Mr Émile Combes (1835-1921), sénateur de la Charente Inférieure
L'homme politique lisant à une table son ouvrage Une campagne laïque
Photographie de presse, anciennement diffusée par l'Agence Rol (Paris), 1914.
Photographie (négatif sur verre), 130 x 180 mm
BnF, département des Estampes et de la photographie, EST EI-13
© Bibliothèque nationale de France
Président du Conseil, Émile Combes et son gouvernement utilisent tous les moyens que permet le Concordat pour mettre un terme à l'influence des congrégations. Les demandes d'autorisation soumises au Parlement sont pratiquement toutes refusées ou ajournées et, en juillet 1904, Combes fait adopter une loi qui leur interdit l'enseignement.
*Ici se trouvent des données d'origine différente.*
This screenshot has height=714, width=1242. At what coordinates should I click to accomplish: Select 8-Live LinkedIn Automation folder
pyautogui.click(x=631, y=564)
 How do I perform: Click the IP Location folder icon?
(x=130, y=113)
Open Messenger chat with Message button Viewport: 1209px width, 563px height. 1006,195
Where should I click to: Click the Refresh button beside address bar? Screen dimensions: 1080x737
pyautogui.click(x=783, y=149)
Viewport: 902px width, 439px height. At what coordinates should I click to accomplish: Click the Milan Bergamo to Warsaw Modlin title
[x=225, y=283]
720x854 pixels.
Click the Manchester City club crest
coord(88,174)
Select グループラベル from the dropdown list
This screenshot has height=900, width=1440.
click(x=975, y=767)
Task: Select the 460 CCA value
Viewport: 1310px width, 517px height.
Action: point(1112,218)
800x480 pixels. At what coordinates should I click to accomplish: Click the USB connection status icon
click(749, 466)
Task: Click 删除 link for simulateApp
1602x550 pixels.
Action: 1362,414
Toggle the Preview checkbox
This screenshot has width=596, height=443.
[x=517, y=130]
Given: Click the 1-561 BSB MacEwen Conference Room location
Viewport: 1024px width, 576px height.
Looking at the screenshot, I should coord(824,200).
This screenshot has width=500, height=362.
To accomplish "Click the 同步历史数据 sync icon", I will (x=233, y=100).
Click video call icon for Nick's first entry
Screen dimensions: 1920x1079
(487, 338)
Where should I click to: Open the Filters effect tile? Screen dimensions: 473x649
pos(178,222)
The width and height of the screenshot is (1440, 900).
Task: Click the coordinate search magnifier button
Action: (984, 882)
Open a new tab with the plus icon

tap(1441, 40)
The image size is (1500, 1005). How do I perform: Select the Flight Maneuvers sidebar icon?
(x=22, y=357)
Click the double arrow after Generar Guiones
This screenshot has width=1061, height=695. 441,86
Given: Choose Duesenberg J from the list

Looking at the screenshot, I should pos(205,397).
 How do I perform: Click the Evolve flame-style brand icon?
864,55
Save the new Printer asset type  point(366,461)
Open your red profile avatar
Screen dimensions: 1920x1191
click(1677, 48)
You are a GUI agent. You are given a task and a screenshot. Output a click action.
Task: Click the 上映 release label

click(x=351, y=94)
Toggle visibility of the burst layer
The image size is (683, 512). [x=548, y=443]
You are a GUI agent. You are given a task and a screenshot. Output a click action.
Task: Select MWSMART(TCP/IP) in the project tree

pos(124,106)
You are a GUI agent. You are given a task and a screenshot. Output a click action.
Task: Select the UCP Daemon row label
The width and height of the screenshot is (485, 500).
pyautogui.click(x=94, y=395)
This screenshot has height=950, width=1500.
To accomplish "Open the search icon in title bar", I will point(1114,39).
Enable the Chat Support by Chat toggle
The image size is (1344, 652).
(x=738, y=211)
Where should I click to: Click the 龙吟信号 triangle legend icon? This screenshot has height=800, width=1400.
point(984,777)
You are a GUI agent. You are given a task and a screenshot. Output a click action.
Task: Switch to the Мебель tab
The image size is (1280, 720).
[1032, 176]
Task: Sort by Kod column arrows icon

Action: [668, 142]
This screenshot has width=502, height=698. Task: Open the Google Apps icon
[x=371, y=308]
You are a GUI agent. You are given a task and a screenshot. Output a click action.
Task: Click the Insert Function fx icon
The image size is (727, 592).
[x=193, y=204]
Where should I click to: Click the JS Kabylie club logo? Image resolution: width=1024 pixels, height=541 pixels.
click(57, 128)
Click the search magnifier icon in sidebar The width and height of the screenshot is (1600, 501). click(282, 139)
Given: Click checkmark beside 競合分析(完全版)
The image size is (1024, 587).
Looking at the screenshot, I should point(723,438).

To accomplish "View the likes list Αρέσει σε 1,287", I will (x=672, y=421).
La dissolution d'un grand nombre de congrégations est prononcée ainsi que la fermeture de nombreux établissements avec confiscation de leurs biens. Ces mesures exaspèrent le nouveau pape Pie X et, comme il n'est pas disposé à des arrangements, les sources de conflits vont accélérer la nécessité de la séparation. La contestation par le pape de la nomination des évêques par le gouvernement français, sa protestation à la suite de la visite du président de la République française au roi d'Italie et son exigence que les évêques de Dijon et de Laval – considérés comme trop proches du pouvoir républicain – démissionnent, entraînent la rupture des relations diplomatiques le 29 juillet 1904. Combes se résout à la séparation. Il dépose en octobre 1904 un projet qui vise le démantèlement des Églises. Tous les représentants de toutes les religions manifestent leur vive opposition à ce projet qui suscite aussi de fortes réserves de la part des républicains. La démission de Combes mettra fin à la discussion de ce projet. Émiles Combes fut fait maçon en1896 dans la loge Tolérance et Étoile de Saintonge.